Es bedarf im Rahmen des vorläufigen Rechtsschutzverfahrens keiner abschließenden Klärung, ob diese verfassungsrechtlichen Bedenken, die gegen die Rechtmäßigkeit einer Anordnung des Drogenscreenings in den Fällen, in denen nur ein einmaliger oder nur gelegentlicher Cannabis-Konsum ohne Bezug zum Straßenverkehr vorliegt, sprechen, zu einer teilweisen Verfassungswidrigkeit des § 14 Abs. 2 Satz 1 Nr. 2 FeV führen, oder ob diese Norm verfassungskonform ausgelegt werden kann.

Die verfassungsrechtlichen Bedenken greifen auch im vorliegenden Fall. Bei dem Antragsteller wurde nur ein einmaliger Cannabis-Konsum festgestellt; Anhaltspunkte für einen weitergehenden Cannabis-Konsum bestehen nicht, insbesondere fehlen einschlägige Ermittlungen. Ein Bezug zwischen dem Cannabis-Konsum und dem Straßenverkehr ist ebenfalls nicht festzustellen. Der Antragsteller hat Marihuana in keinem nachgewiesenen Zusammenhang mit dem Straßenverkehr konsumiert. Nach seinen unwiderlegten Angaben ist er zu dem Musikfestival, in dessen Zusammenhang der Cannabis-Konsum festgestellt wurde, mit der Bahn gereist.
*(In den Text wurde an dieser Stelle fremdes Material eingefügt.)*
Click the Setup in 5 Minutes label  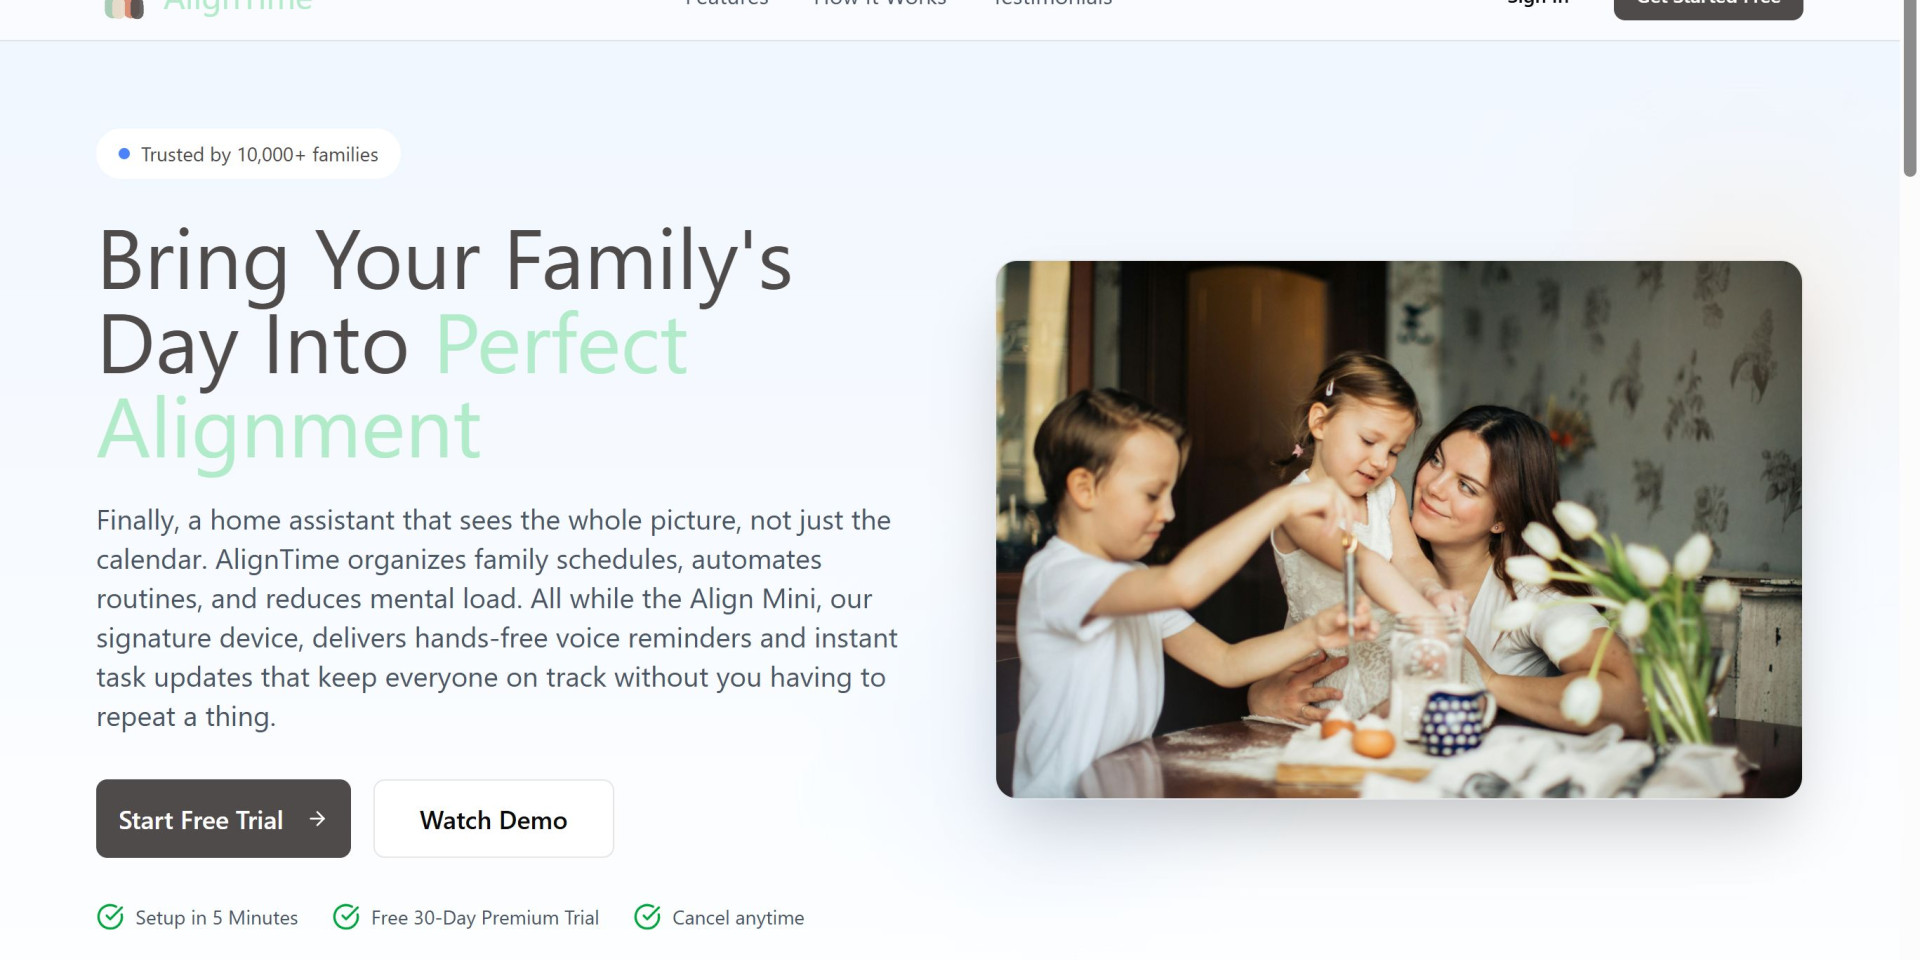tap(216, 918)
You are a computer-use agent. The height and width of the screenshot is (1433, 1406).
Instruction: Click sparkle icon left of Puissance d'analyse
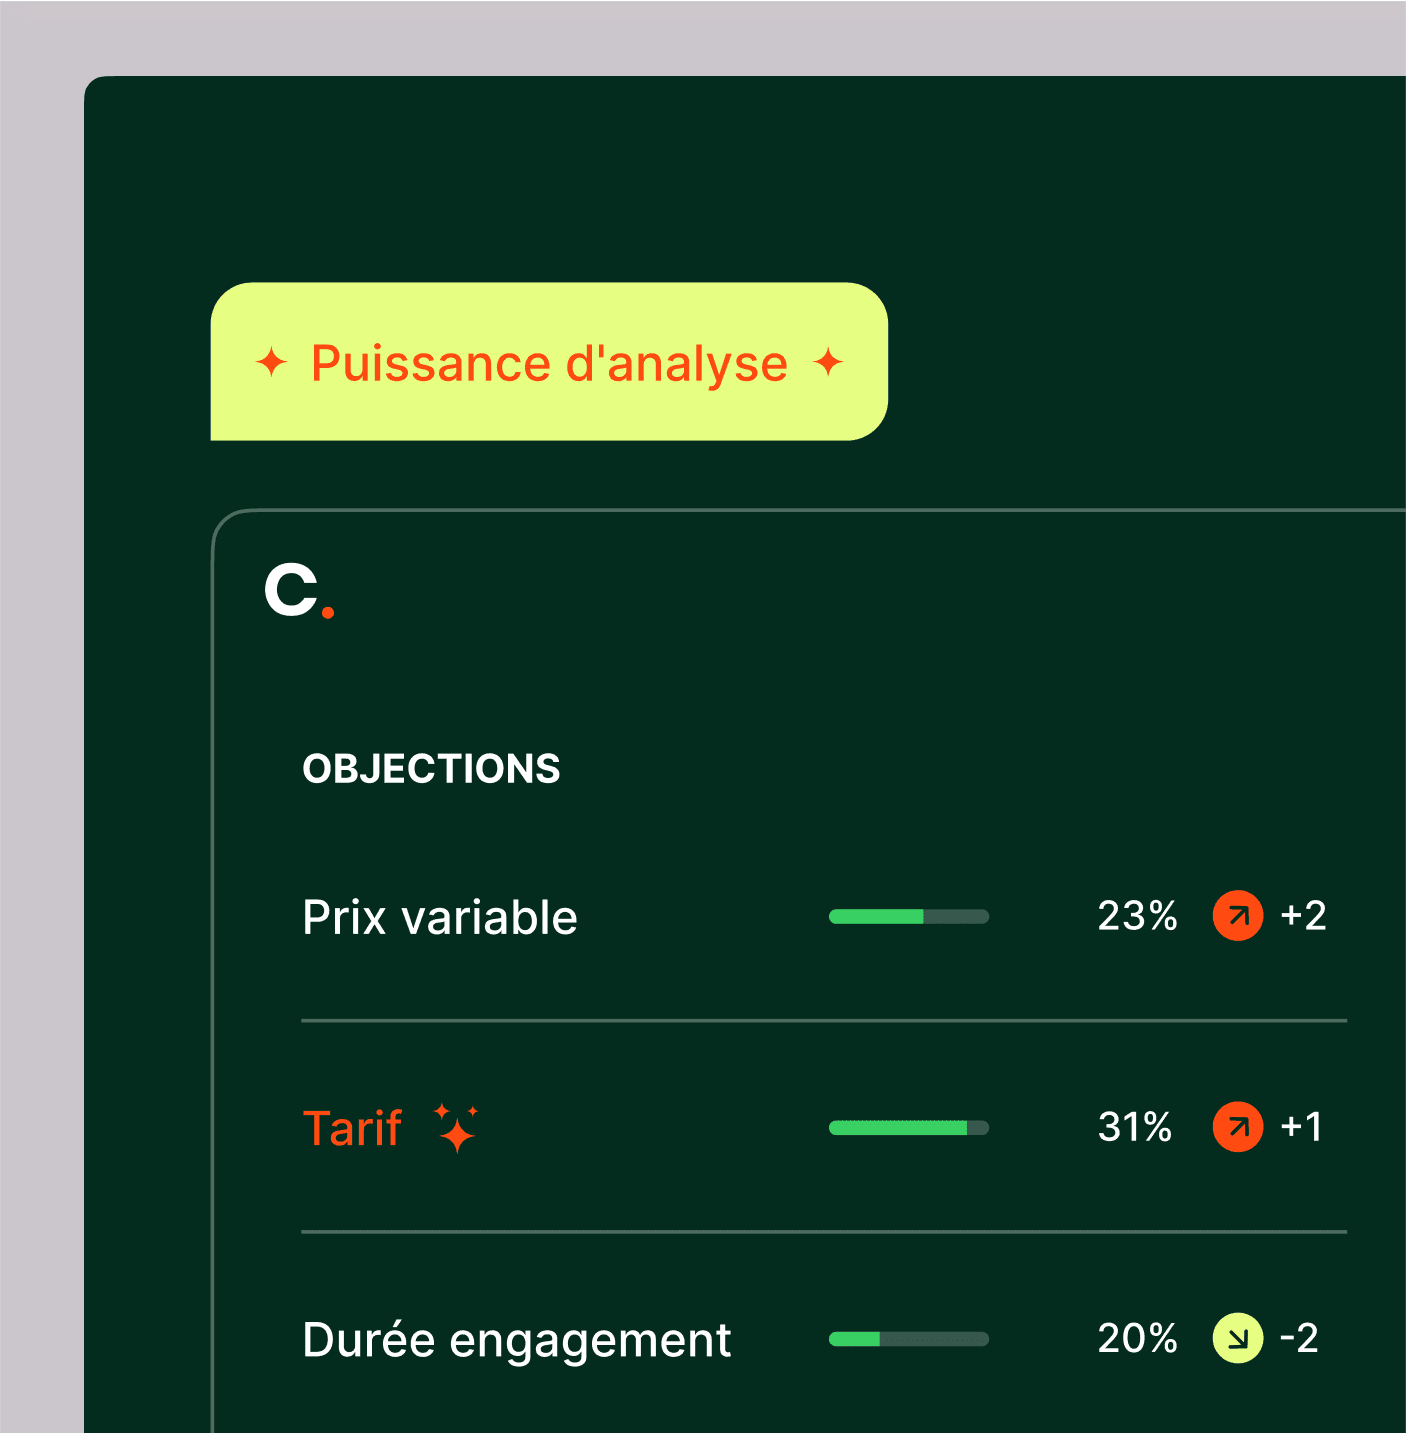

Kann daher nicht ohne weiteres von der Rechtmäßigkeit der Anordnung eines Drogenscreenings und der darauf aufbauenden Rechtmäßigkeit der Entziehung der Fahrerlaubnis ausgegangen werden, spricht dies bereits für den Erfolg des vorliegenden Rechtsschutzantrags nach § 80 Abs. 5 VwGO. Dies entspricht auch dem Ergebnis einer allgemeinen Interessensabwägung. Zwar kann für den Entzug der Fahrerlaubnis grundsätzlich die ansonsten bestehenden Gefahren für die öffentliche Sicherheit des Straßenverkehrs, insbesondere der Schutz von Leib und Leben unbeteiligter Dritter, streiten. Jedoch lassen sich solche Gefahren im vorliegenden Fall gerade nicht feststellen. Zwar ist der Drogenkonsum des Antragstellers nachgewiesen, es fehlen aber vor dem Hintergrund der vom Bundesverfassungsgericht ausgewerteten Stellungnahmen und Gutachten Anhaltspunkte dafür, aus der einmaligen Feststellung des Konsums einer kleinen Menge Marihuana auf das ständige Vorhandensein fahreignungsrelevanter körperlich-geistiger Leistungsdefizite zu schließen. Die Feststellung rechtfertigt auch nicht den Schluss, dass der Antragsteller entweder nicht in der Lage oder nicht willens ist, zuverlässig zwischen dem Drogenkonsum und der aktiven Teilnahme am Straßenverkehr zu trennen. Ergänzende Anhaltspunkte etwa derart, dass der Antragsteller unter Drogeneinfluss ein Fahrzeug im öffentlichen Straßenverkehr geführt oder über einen längeren Zeitraum erheblichen Drogenmissbrauch geübt hat oder eine der besonders gefährdeten Personengruppen angehört, sind von der Antragsgegnerin nicht ermittelt worden. Es gibt auch keine Anzeichen für den Konsum „harter Drogen“ durch den Antragsteller und darauf aufbauender Zweifel an der Fahreignung. Der bloße Verdacht auf Haschisch-Konsum rechtfertigt für sich allein nicht den Schluss auf bereits erfolgten oder absehbaren Konsum „harter Drogen“ (vgl. hierzu BVerfG a. a. O.).

Die Kostenentscheidung ergibt sich aus § 154 Abs. 1 VwGO.

Die Festsetzung des Streitwertes beruht auf § 20 Abs. 3 i. V. m. § 14 Abs. 1, 13 Abs. 1 Satz 2 GKG. Auf die zutreffenden Ausführungen des Verwaltungsgerichts hierzu wird Bezug genommen.

Der Beschluss ist unanfechtbar (§ 152 Abs. 1 VwGO, § 25 Abs. 3 Satz 2 GKG).